** What is needed **
Please make an exact copy of the lines from the one holding "Image resolution: width=1344" through the end of the data, both ends included, with no pictures.
*** Data to process
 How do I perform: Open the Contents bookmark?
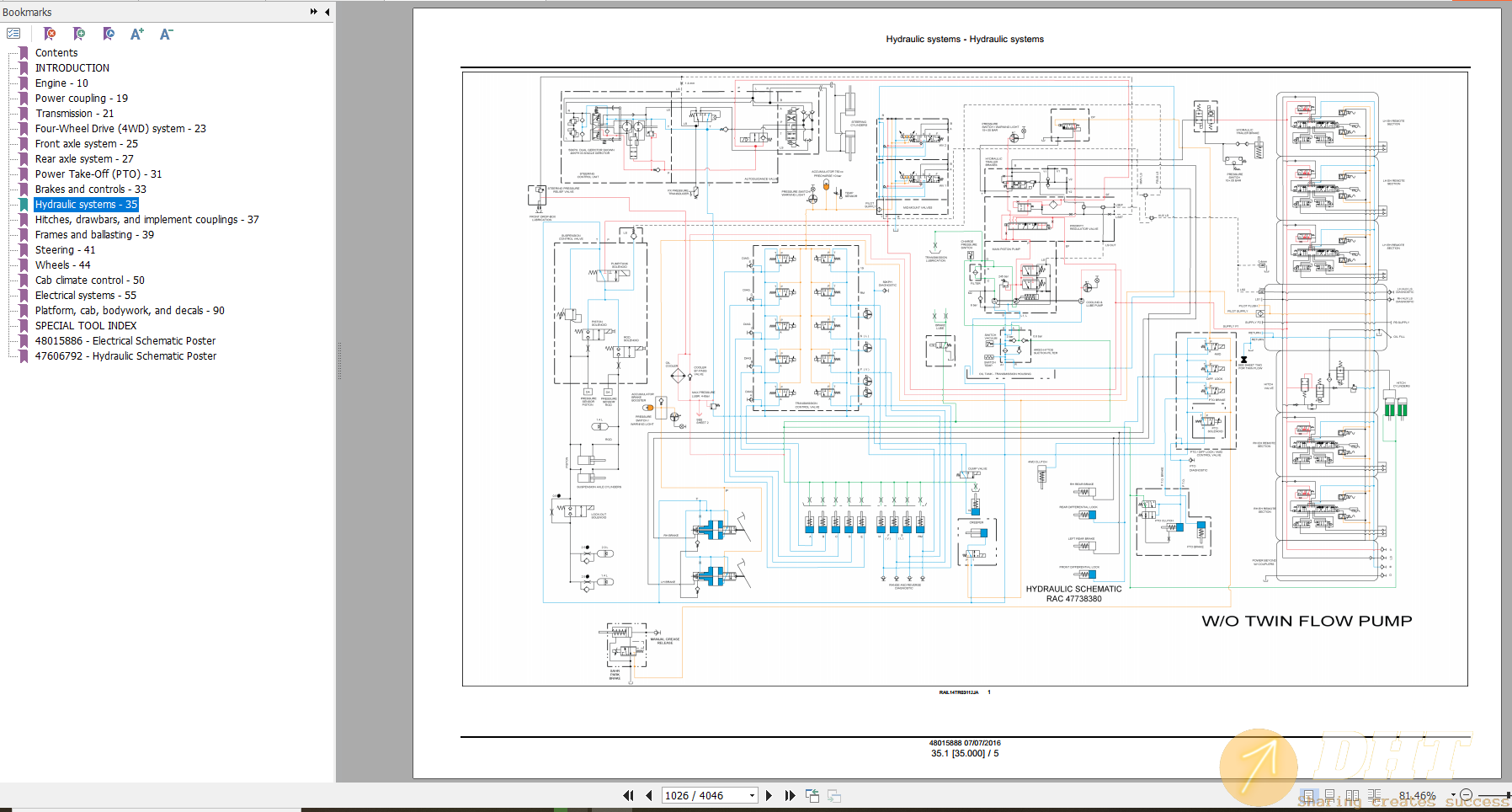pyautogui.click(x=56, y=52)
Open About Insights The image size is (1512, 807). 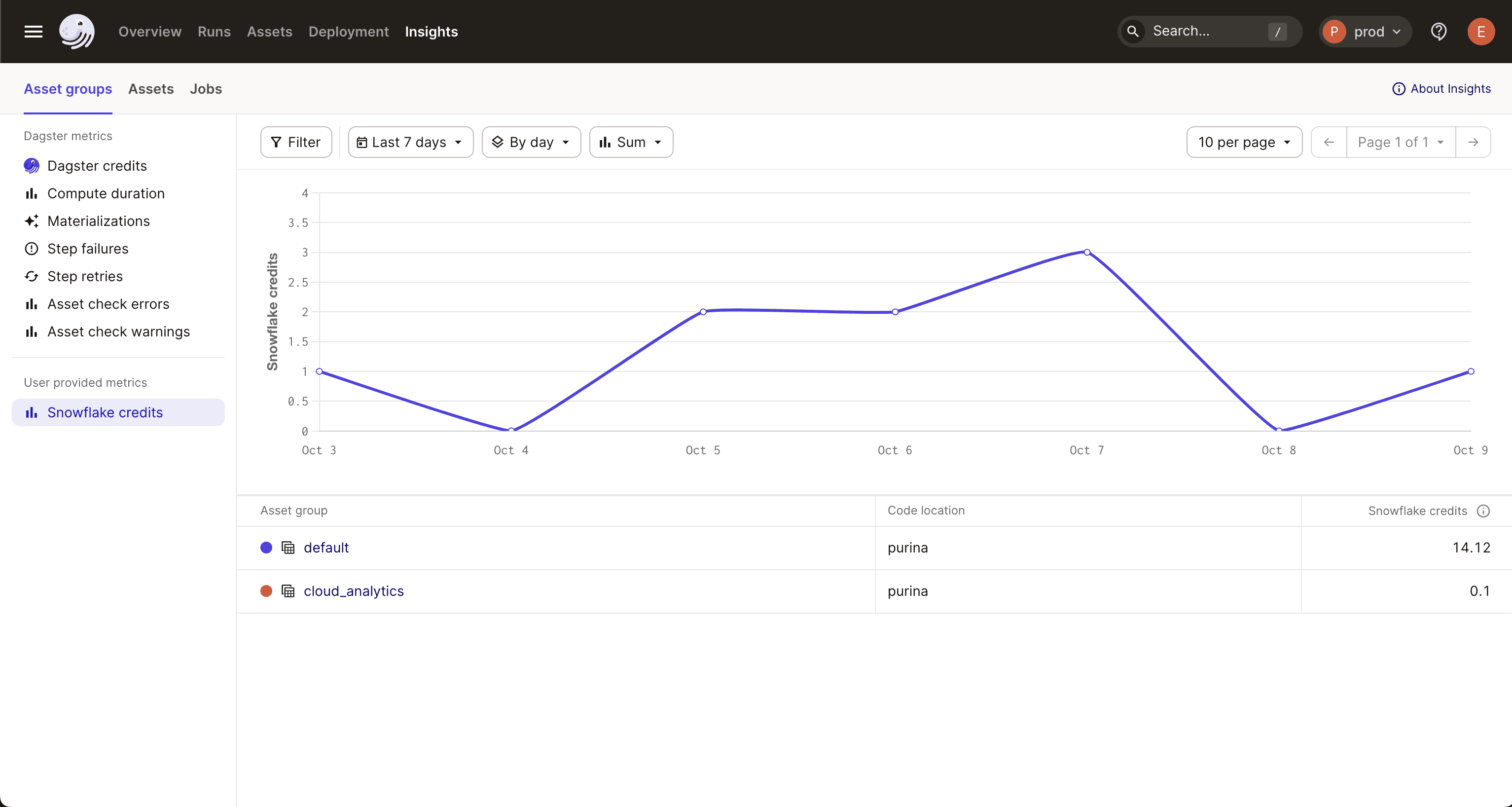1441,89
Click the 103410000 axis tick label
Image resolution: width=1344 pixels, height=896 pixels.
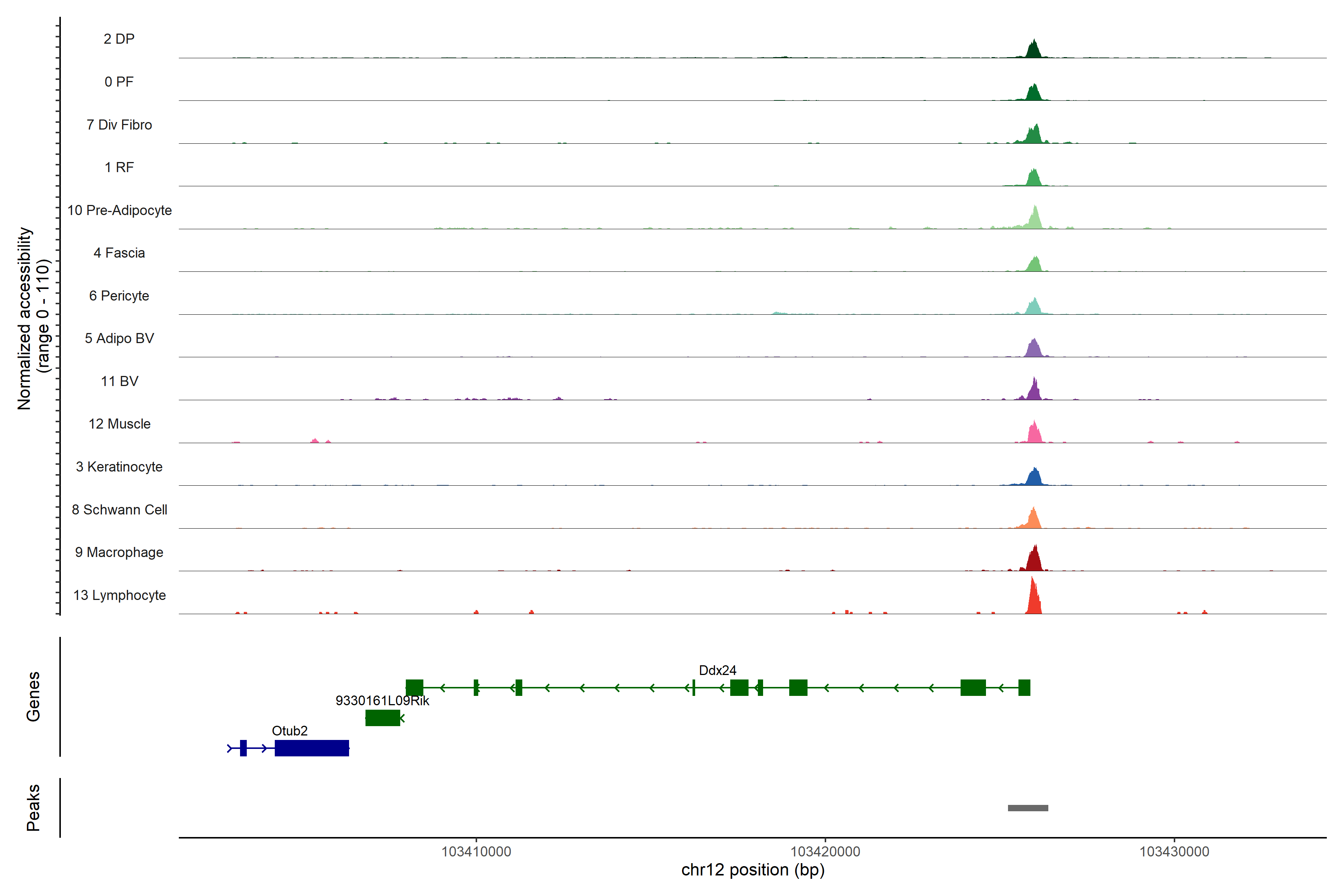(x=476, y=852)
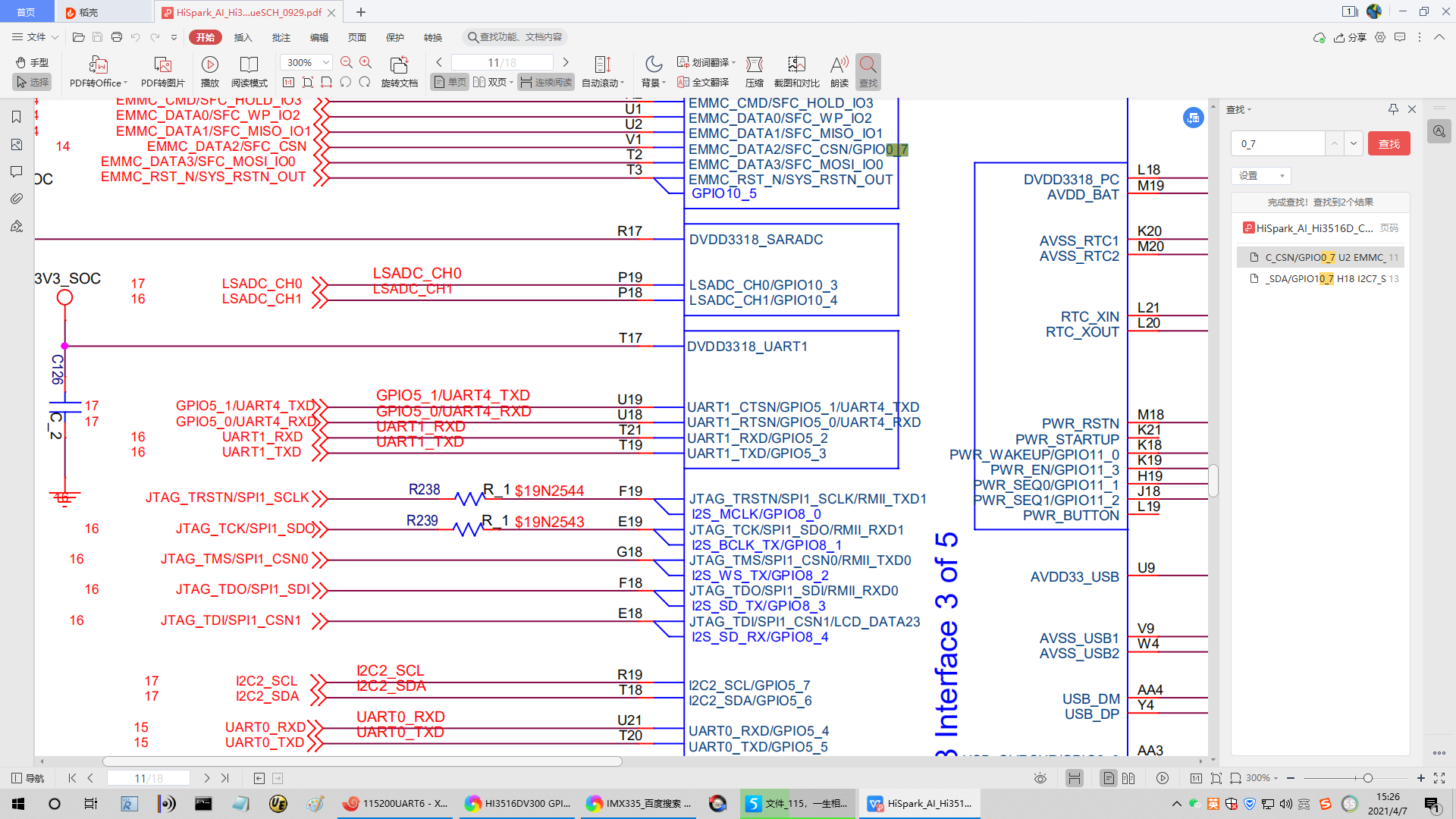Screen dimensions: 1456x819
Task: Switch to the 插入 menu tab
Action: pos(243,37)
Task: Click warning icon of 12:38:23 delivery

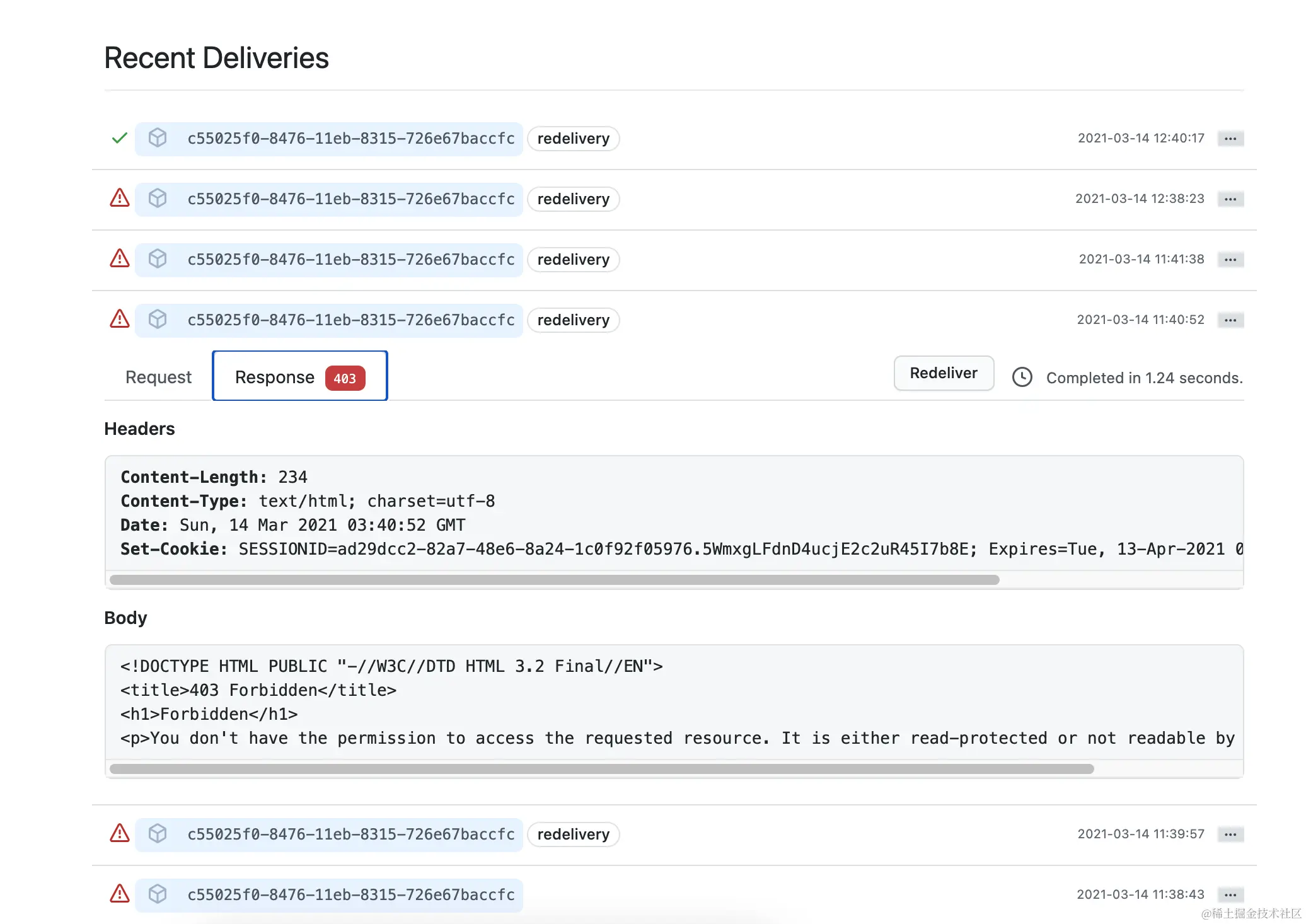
******
** Response **
Image resolution: width=1344 pixels, height=896 pixels.
(x=476, y=852)
Screen dimensions: 1456x819
Task: Switch to the 插入 menu tab
Action: pos(243,37)
Task: Click warning icon of 12:38:23 delivery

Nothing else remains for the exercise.